Recorded data:
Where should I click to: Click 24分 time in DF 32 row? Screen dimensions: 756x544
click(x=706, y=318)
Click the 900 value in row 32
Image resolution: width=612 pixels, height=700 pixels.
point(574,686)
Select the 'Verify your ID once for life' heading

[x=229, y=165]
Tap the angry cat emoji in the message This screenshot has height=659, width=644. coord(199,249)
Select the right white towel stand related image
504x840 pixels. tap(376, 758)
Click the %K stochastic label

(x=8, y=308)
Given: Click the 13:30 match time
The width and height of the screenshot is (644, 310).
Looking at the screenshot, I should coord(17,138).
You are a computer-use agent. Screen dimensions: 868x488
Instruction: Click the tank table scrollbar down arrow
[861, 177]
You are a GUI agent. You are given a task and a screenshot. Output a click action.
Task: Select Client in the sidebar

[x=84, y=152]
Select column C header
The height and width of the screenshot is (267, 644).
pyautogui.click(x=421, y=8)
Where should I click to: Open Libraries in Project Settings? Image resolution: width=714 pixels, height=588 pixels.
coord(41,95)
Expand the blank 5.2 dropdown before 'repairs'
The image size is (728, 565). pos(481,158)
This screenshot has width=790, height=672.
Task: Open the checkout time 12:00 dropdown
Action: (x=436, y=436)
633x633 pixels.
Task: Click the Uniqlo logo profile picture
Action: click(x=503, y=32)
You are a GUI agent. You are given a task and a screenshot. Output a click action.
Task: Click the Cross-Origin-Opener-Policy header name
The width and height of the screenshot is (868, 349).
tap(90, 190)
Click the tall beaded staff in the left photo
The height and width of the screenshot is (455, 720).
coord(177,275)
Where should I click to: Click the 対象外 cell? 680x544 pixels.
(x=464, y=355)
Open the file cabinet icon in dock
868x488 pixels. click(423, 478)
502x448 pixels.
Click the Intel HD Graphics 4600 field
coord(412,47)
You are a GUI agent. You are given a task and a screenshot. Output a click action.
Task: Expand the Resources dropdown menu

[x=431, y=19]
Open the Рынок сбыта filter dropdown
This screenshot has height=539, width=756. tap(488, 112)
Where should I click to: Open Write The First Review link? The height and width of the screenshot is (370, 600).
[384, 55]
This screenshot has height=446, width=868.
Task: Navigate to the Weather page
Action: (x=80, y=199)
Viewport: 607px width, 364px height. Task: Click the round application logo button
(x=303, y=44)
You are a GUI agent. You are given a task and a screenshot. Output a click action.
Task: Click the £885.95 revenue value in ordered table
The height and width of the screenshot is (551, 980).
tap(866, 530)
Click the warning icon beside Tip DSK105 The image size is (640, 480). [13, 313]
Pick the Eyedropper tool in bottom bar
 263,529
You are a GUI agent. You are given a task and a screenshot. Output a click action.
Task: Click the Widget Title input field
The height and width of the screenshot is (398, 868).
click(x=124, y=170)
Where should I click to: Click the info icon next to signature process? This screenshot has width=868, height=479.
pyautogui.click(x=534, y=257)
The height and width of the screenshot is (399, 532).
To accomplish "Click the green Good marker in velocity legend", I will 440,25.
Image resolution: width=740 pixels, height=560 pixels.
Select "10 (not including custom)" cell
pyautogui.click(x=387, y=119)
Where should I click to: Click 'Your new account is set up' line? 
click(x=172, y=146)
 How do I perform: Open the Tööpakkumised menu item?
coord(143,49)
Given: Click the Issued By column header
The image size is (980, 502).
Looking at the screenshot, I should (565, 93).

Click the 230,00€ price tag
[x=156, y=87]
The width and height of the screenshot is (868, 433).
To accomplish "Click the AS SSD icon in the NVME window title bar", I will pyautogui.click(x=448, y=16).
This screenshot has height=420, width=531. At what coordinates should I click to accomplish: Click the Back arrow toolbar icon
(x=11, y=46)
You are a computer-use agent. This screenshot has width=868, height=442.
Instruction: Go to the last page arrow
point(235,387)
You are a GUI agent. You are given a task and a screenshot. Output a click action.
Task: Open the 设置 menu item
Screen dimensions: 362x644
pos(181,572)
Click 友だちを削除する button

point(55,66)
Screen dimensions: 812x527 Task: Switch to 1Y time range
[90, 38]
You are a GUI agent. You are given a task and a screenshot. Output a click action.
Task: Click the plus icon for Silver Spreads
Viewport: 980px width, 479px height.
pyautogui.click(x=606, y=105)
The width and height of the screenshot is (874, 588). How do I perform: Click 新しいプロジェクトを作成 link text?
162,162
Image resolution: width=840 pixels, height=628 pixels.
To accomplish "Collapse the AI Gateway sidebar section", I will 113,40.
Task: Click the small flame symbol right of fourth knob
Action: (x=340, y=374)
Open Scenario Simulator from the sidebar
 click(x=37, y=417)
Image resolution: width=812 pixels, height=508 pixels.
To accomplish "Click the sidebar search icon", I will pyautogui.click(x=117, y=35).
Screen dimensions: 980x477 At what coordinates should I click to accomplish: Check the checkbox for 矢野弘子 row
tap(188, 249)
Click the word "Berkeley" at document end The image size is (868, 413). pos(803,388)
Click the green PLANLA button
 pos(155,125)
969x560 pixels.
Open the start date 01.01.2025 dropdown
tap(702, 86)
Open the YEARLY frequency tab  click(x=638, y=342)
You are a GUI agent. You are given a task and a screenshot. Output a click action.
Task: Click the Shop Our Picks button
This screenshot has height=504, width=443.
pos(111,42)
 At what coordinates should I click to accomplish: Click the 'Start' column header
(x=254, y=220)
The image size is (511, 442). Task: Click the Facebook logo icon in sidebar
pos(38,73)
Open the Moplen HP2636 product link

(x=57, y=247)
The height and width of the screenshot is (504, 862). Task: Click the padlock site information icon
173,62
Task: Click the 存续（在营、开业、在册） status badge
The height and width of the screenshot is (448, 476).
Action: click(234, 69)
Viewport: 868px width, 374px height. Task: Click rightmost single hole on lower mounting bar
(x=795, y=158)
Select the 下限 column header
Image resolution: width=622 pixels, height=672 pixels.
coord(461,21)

→ Task statement
Every record above is to be written out exactly.

→ Response to this task
Where should I click to: Click 24分 time in DF 32 row? Screen dimensions: 756x544
click(x=706, y=318)
Click the 900 value in row 32
Image resolution: width=612 pixels, height=700 pixels.
point(574,686)
Select the 'Verify your ID once for life' heading

[x=229, y=165]
Tap the angry cat emoji in the message This screenshot has height=659, width=644. coord(199,249)
Select the right white towel stand related image
504x840 pixels. tap(376, 758)
Click the %K stochastic label

(x=8, y=308)
Given: Click the 13:30 match time
The width and height of the screenshot is (644, 310).
Looking at the screenshot, I should coord(17,138).
You are a computer-use agent. Screen dimensions: 868x488
Instruction: Click the tank table scrollbar down arrow
[861, 177]
You are a GUI agent. You are given a task and a screenshot. Output a click action.
Task: Select Client in the sidebar

[x=84, y=152]
Select column C header
The height and width of the screenshot is (267, 644).
pyautogui.click(x=421, y=8)
Where should I click to: Open Libraries in Project Settings? Image resolution: width=714 pixels, height=588 pixels.
coord(41,95)
Expand the blank 5.2 dropdown before 'repairs'
The image size is (728, 565). pos(481,158)
This screenshot has width=790, height=672.
Task: Open the checkout time 12:00 dropdown
Action: (x=436, y=436)
633x633 pixels.
Task: Click the Uniqlo logo profile picture
Action: click(x=503, y=32)
You are a GUI agent. You are given a task and a screenshot. Output a click action.
Task: Click the Cross-Origin-Opener-Policy header name
The width and height of the screenshot is (868, 349).
tap(90, 190)
Click the tall beaded staff in the left photo
The height and width of the screenshot is (455, 720).
coord(177,275)
Where should I click to: Click the 対象外 cell? 680x544 pixels.
(x=464, y=355)
Open the file cabinet icon in dock
868x488 pixels. click(423, 478)
502x448 pixels.
Click the Intel HD Graphics 4600 field
coord(412,47)
You are a GUI agent. You are given a task and a screenshot. Output a click action.
Task: Expand the Resources dropdown menu

[x=431, y=19]
Open the Рынок сбыта filter dropdown
This screenshot has height=539, width=756. tap(488, 112)
Where should I click to: Open Write The First Review link? The height and width of the screenshot is (370, 600).
[384, 55]
This screenshot has height=446, width=868.
Task: Navigate to the Weather page
Action: (x=80, y=199)
Viewport: 607px width, 364px height. Task: Click the round application logo button
(x=303, y=44)
You are a GUI agent. You are given a task and a screenshot. Output a click action.
Task: Click the £885.95 revenue value in ordered table
The height and width of the screenshot is (551, 980).
tap(866, 530)
Click the warning icon beside Tip DSK105 The image size is (640, 480). [13, 313]
Pick the Eyedropper tool in bottom bar
 263,529
You are a GUI agent. You are given a task and a screenshot. Output a click action.
Task: Click the Widget Title input field
The height and width of the screenshot is (398, 868).
click(x=124, y=170)
Where should I click to: Click the info icon next to signature process? This screenshot has width=868, height=479.
pyautogui.click(x=534, y=257)
The height and width of the screenshot is (399, 532).
To accomplish "Click the green Good marker in velocity legend", I will 440,25.
Image resolution: width=740 pixels, height=560 pixels.
Select "10 (not including custom)" cell
pyautogui.click(x=387, y=119)
Where should I click to: Click 'Your new account is set up' line? 
click(x=172, y=146)
 How do I perform: Open the Tööpakkumised menu item?
coord(143,49)
Given: Click the Issued By column header
The image size is (980, 502).
Looking at the screenshot, I should (565, 93).

Click the 230,00€ price tag
[x=156, y=87]
The width and height of the screenshot is (868, 433).
To accomplish "Click the AS SSD icon in the NVME window title bar", I will pyautogui.click(x=448, y=16).
This screenshot has height=420, width=531. At what coordinates should I click to accomplish: Click the Back arrow toolbar icon
(x=11, y=46)
You are a computer-use agent. This screenshot has width=868, height=442.
Instruction: Go to the last page arrow
point(235,387)
You are a GUI agent. You are given a task and a screenshot. Output a click action.
Task: Open the 设置 menu item
Screen dimensions: 362x644
pos(181,572)
Click 友だちを削除する button

point(55,66)
Screen dimensions: 812x527 Task: Switch to 1Y time range
[90, 38]
You are a GUI agent. You are given a task and a screenshot. Output a click action.
Task: Click the plus icon for Silver Spreads
Viewport: 980px width, 479px height.
pyautogui.click(x=606, y=105)
The width and height of the screenshot is (874, 588). How do I perform: Click 新しいプロジェクトを作成 link text?
162,162
Image resolution: width=840 pixels, height=628 pixels.
To accomplish "Collapse the AI Gateway sidebar section", I will 113,40.
Task: Click the small flame symbol right of fourth knob
Action: (x=340, y=374)
Open Scenario Simulator from the sidebar
 click(x=37, y=417)
Image resolution: width=812 pixels, height=508 pixels.
To accomplish "Click the sidebar search icon", I will pyautogui.click(x=117, y=35).
Screen dimensions: 980x477 At what coordinates should I click to accomplish: Check the checkbox for 矢野弘子 row
tap(188, 249)
Click the word "Berkeley" at document end The image size is (868, 413). pos(803,388)
Click the green PLANLA button
 pos(155,125)
969x560 pixels.
Open the start date 01.01.2025 dropdown
tap(702, 86)
Open the YEARLY frequency tab  click(x=638, y=342)
You are a GUI agent. You are given a task and a screenshot. Output a click action.
Task: Click the Shop Our Picks button
This screenshot has height=504, width=443.
pos(111,42)
 At what coordinates should I click to accomplish: Click the 'Start' column header
(x=254, y=220)
The image size is (511, 442). Task: Click the Facebook logo icon in sidebar
pos(38,73)
Open the Moplen HP2636 product link

(x=57, y=247)
The height and width of the screenshot is (504, 862). Task: Click the padlock site information icon
173,62
Task: Click the 存续（在营、开业、在册） status badge
The height and width of the screenshot is (448, 476).
Action: click(234, 69)
Viewport: 868px width, 374px height. Task: Click rightmost single hole on lower mounting bar
(x=795, y=158)
Select the 下限 column header
Image resolution: width=622 pixels, height=672 pixels.
coord(461,21)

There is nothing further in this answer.